Fireweather Studio, Valle’s company, specializes in installation shows where they create an entire atmosphere viewers can enter and interact with. The settings use paintings, sculptures and graphic designs to tell stories.
So how did he get into the custom award business?
“To be honest, this was the first time I have been commissioned to do such a thing,” Valle says. “My primary skills as an artist are those of a sculptor and printmaker.”
We caught up with Valle to learn more about his work, process and inspiration.
Where do you get inspiration for your pieces?
My inspiration, as is the case for most artists, comes from many sources, so it’s hard to pinpoint one. I grew up in Mexico during the 80s, and while I lived in a country with a rich, colorful history and artistic traditions, I was also the product of American culture. I draw my inspiration from the handmade toys and artisan goods that Mexico has to offer, along with the American action figures, cartoons and movies I have been exposed to. It makes for a huge body of resources to draw from.
What inspired your creation for Insight's award?
Living in Arizona, I’m influenced by the Spanish Colonial heritage and turned what is somewhat religious imagery into the concept of the Heart of the Desert. It was important to me that each award stand on its own while being a part of the larger whole. It’s the reason I created the wooden medallions on each award — they’re an echo of the bigger entirety.
Do any artists inspire you?
I have been inspired by artists from many different fields — including Rufino Tamayo from Mexico and Takashi Murakami in Japan, to Tim Burton and Jim Henson. I am also influenced and inspired by my contemporaries such as David Quan in Phoenix and muralist Jet Martinez in San Francisco.
Where did you get the idea to use firewood from Yarnell, Arizona?

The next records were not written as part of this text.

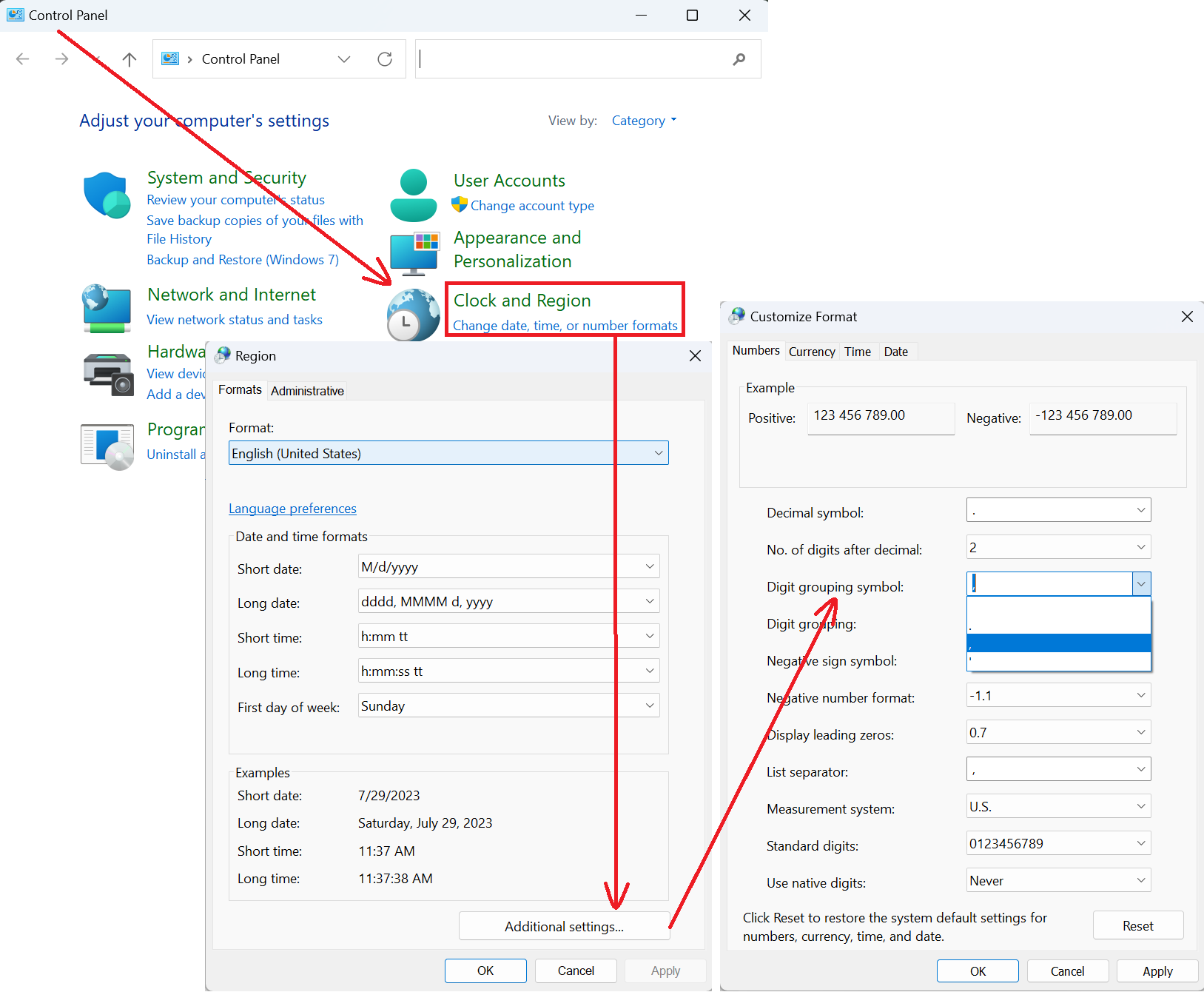
Task: Switch to the Administrative tab
Action: [307, 391]
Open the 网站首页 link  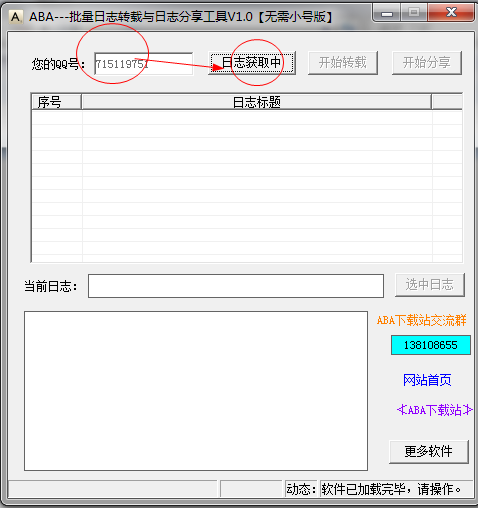point(427,380)
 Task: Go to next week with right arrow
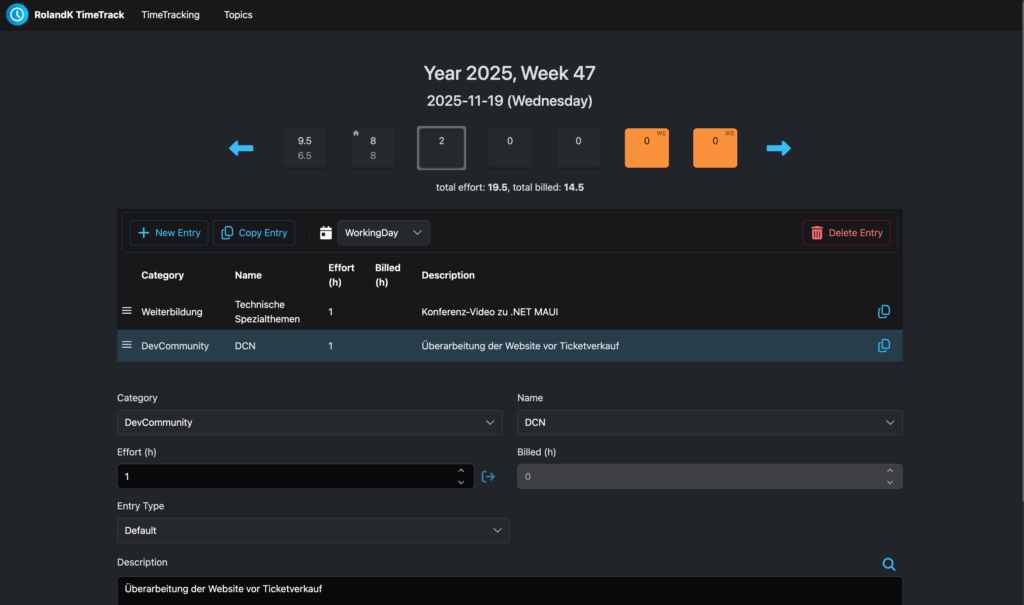click(x=778, y=148)
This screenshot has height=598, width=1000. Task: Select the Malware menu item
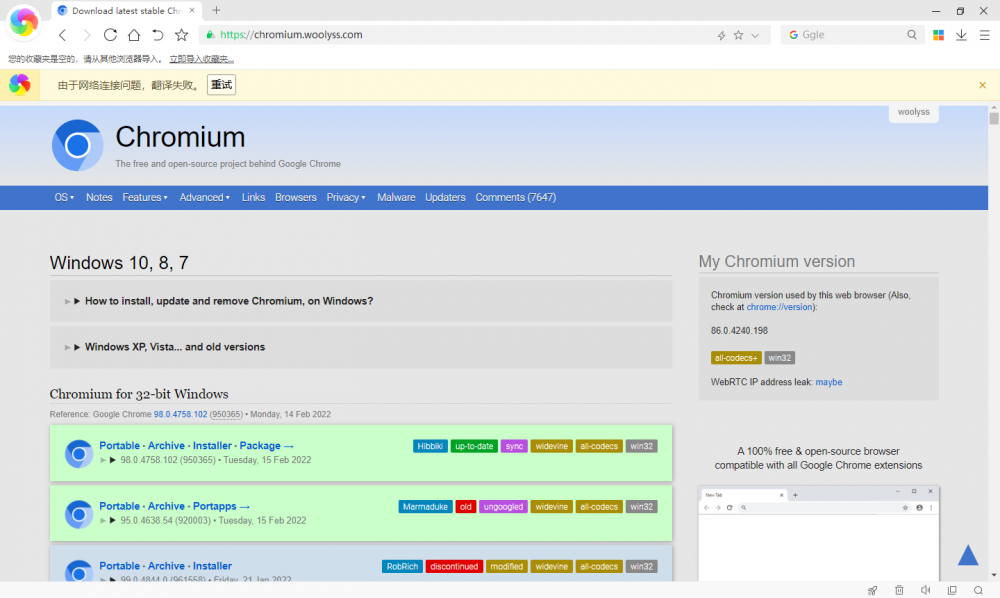(x=396, y=198)
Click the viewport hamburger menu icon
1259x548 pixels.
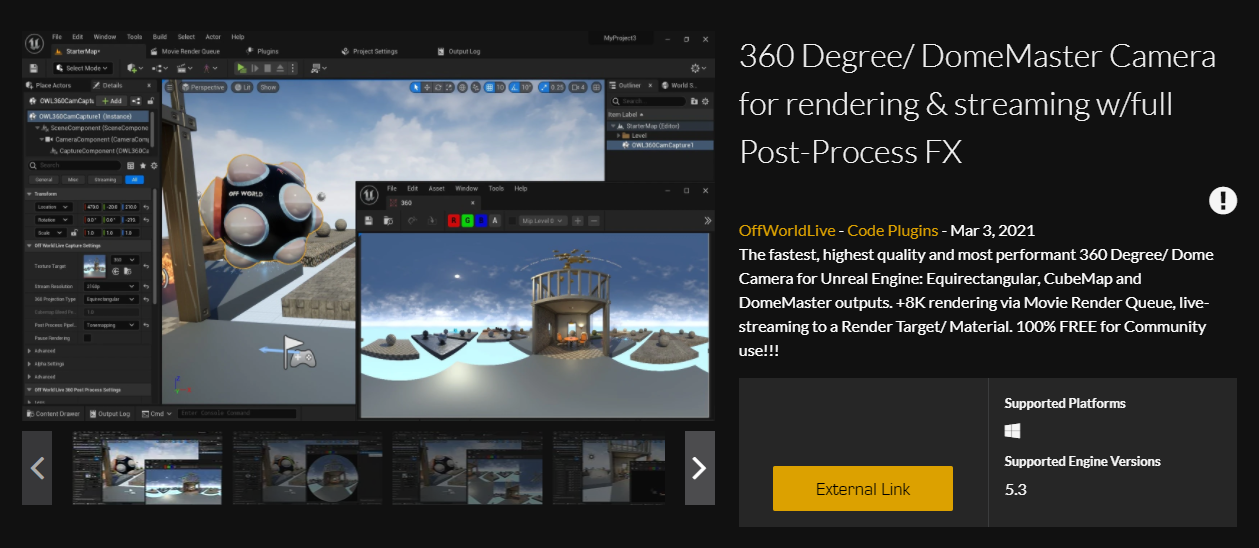(x=170, y=87)
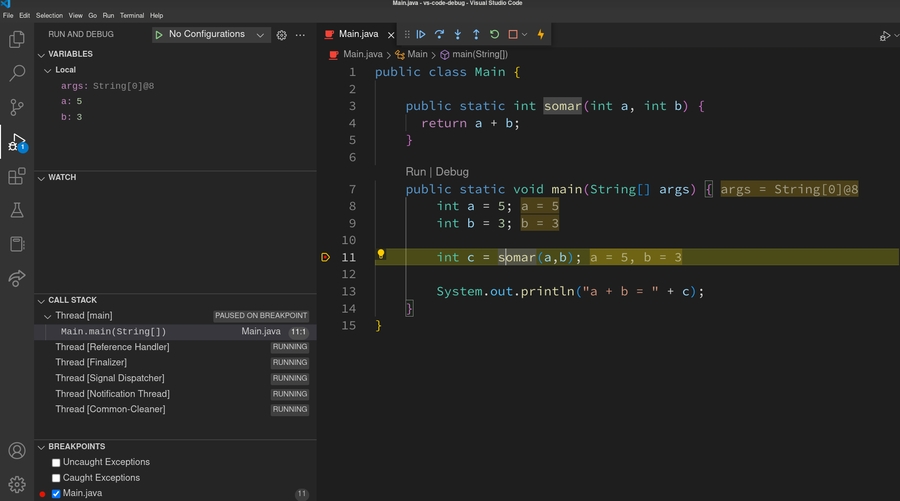Open the Explorer view in activity bar

click(x=17, y=40)
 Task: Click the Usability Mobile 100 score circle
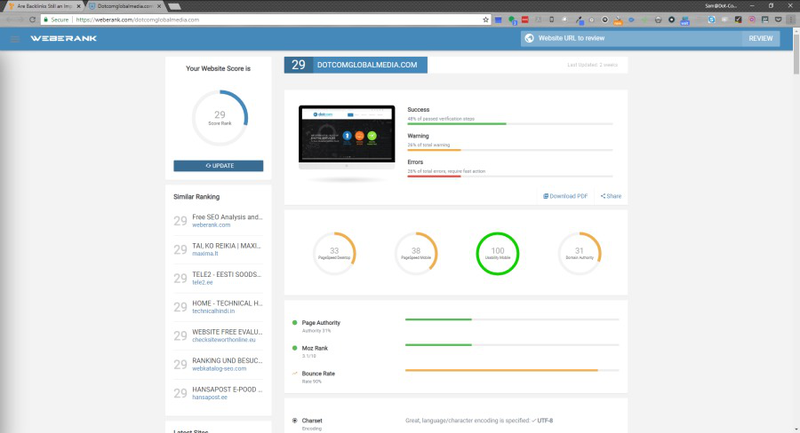tap(497, 253)
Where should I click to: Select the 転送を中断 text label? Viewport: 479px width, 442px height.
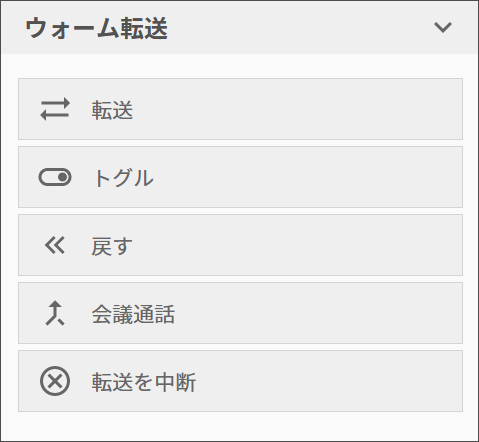144,382
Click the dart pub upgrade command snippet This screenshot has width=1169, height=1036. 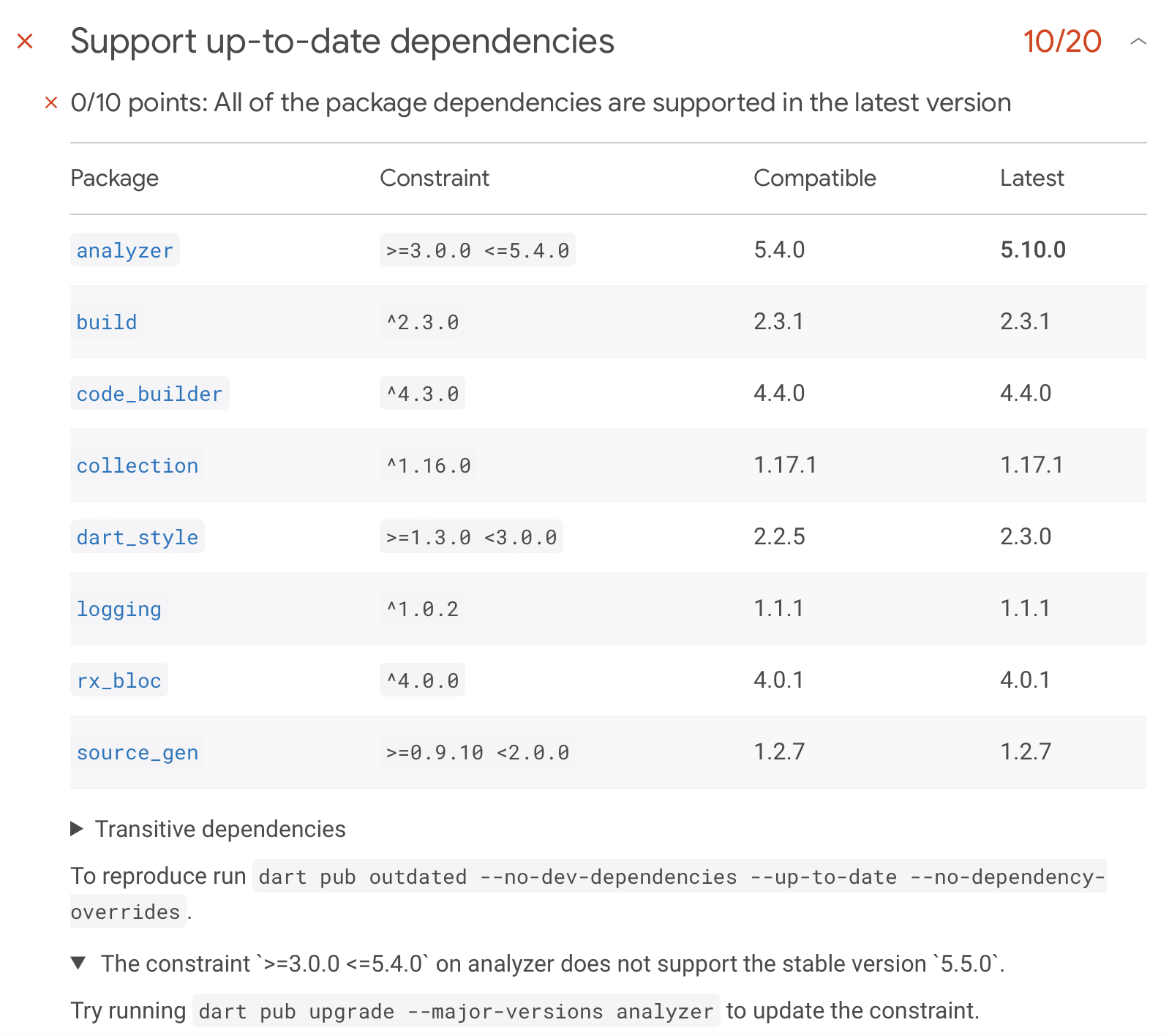(x=455, y=1011)
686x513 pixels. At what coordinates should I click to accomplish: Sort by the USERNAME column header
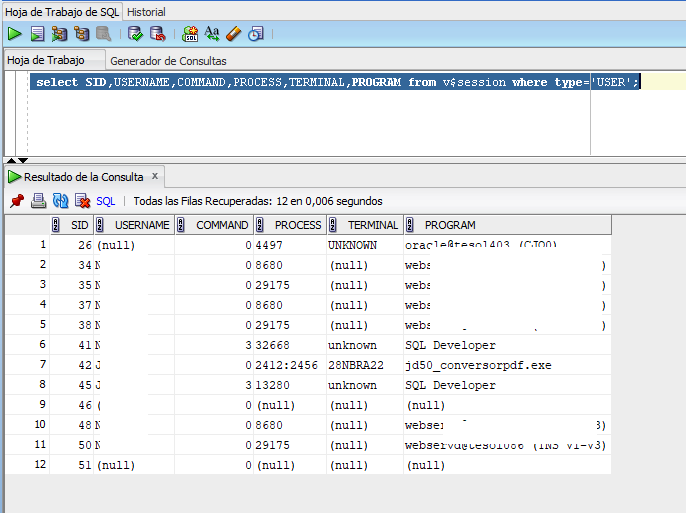[x=142, y=225]
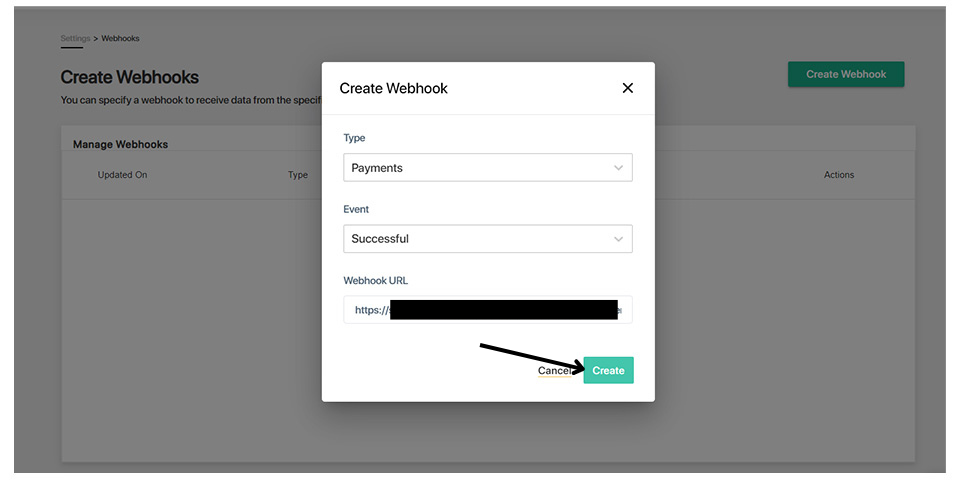Open the Event dropdown showing Successful
The image size is (960, 480).
coord(487,239)
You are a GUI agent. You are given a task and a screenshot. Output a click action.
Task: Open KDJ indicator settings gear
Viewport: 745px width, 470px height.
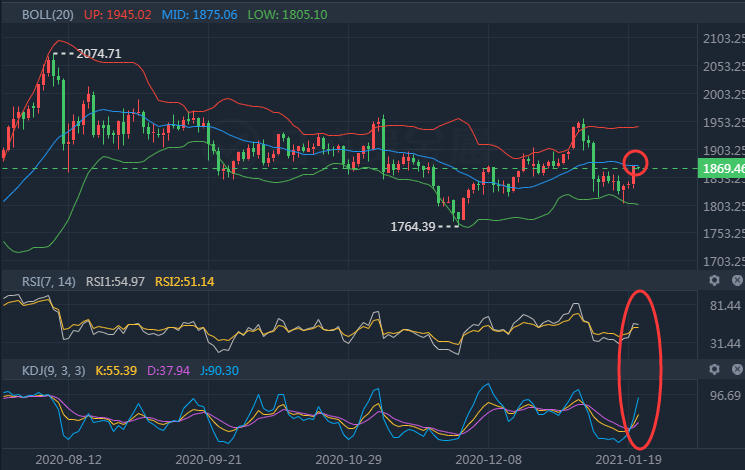tap(714, 370)
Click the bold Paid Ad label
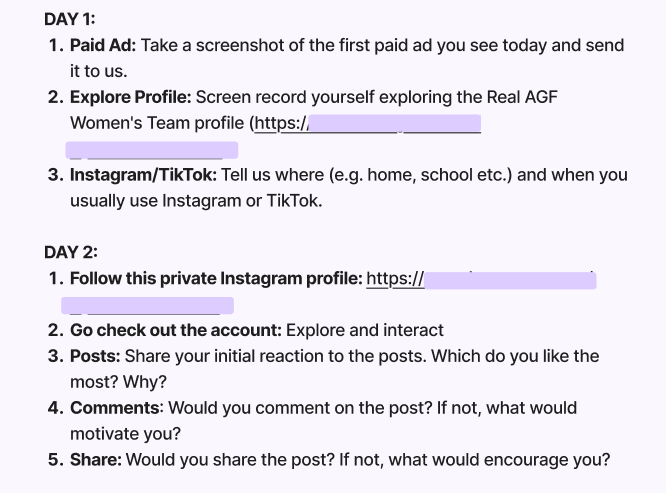The width and height of the screenshot is (666, 493). [104, 46]
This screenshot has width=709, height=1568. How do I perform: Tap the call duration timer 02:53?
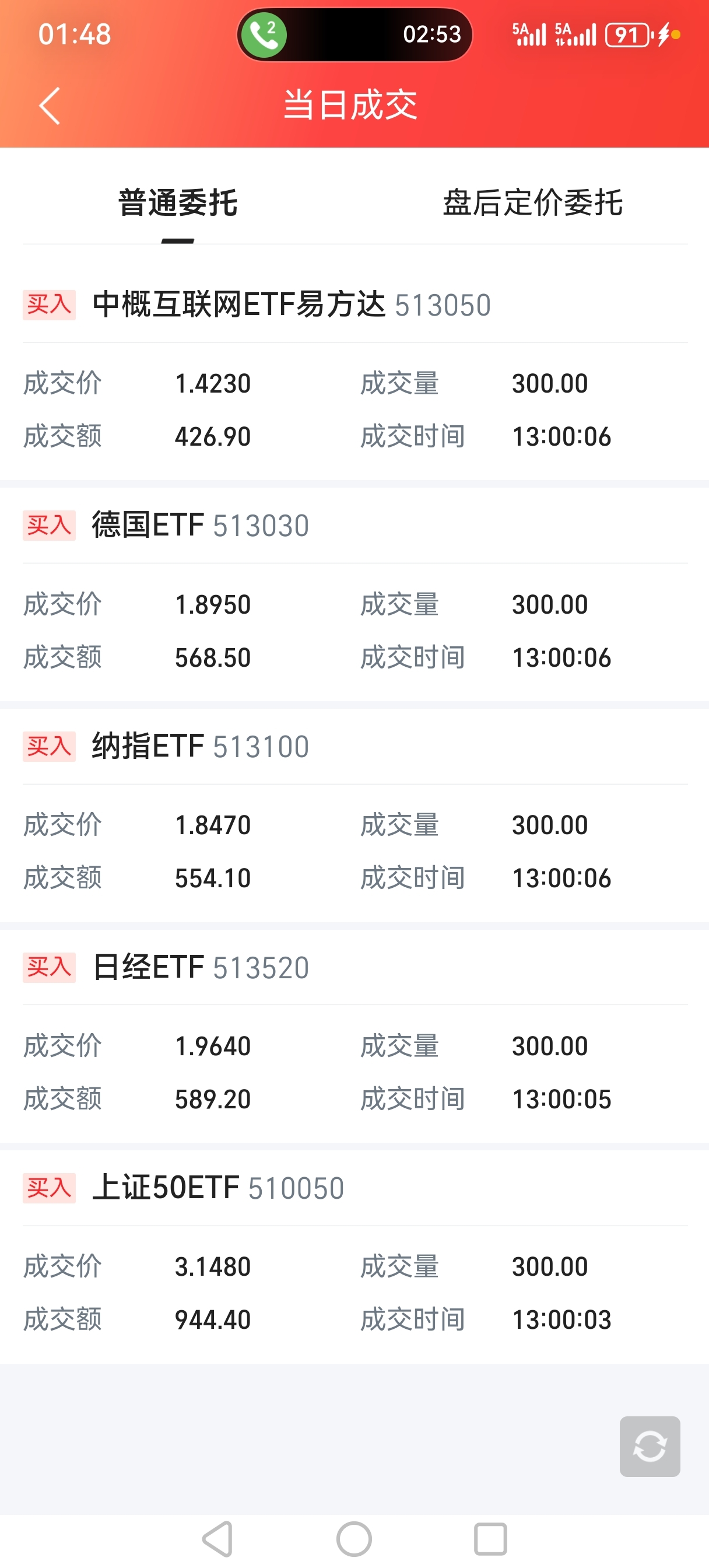pyautogui.click(x=431, y=34)
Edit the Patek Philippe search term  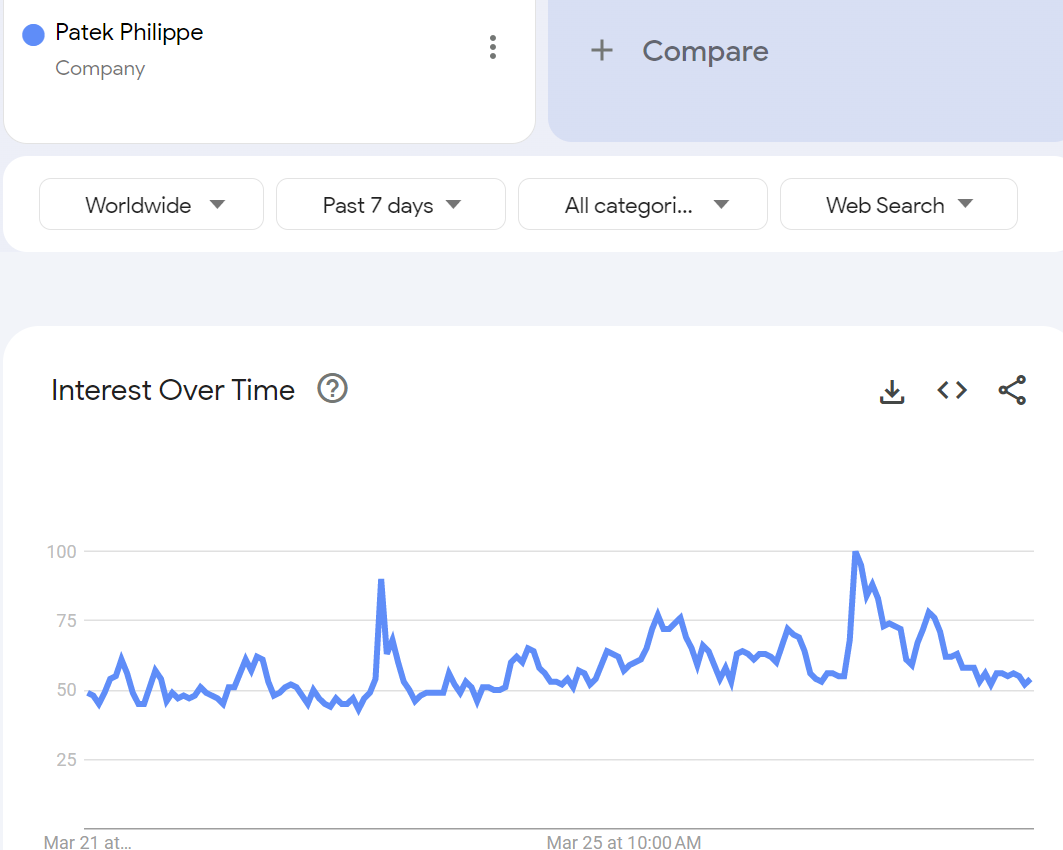click(x=129, y=33)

My parents had a ranch in Yarnell. In 2013, the Yarnell Hill Fire destroyed it along with others. After the fire, I began experimenting with some of the most beautiful natural material that I have had a chance to work with. I find some solace knowing it's not being used for firewood — and is in someone’s hand bringing greater meaning.
Do you typically incorporate wildlife into your pieces?
It has always been important to me to use materials that are available, and for years that meant cardboard and found objects. The tragedy of the Yarnell Hill Fire gave new purpose to what it really means. I am more interested now than ever before in incorporating the materials left by this fire, which include natural woods and the detritus the buildings left behind.
In addition to the unique awards, Insight's forum included an inspiring presentation by Roy Spence, author of "It's Not What You Sell, It's What You Stand For."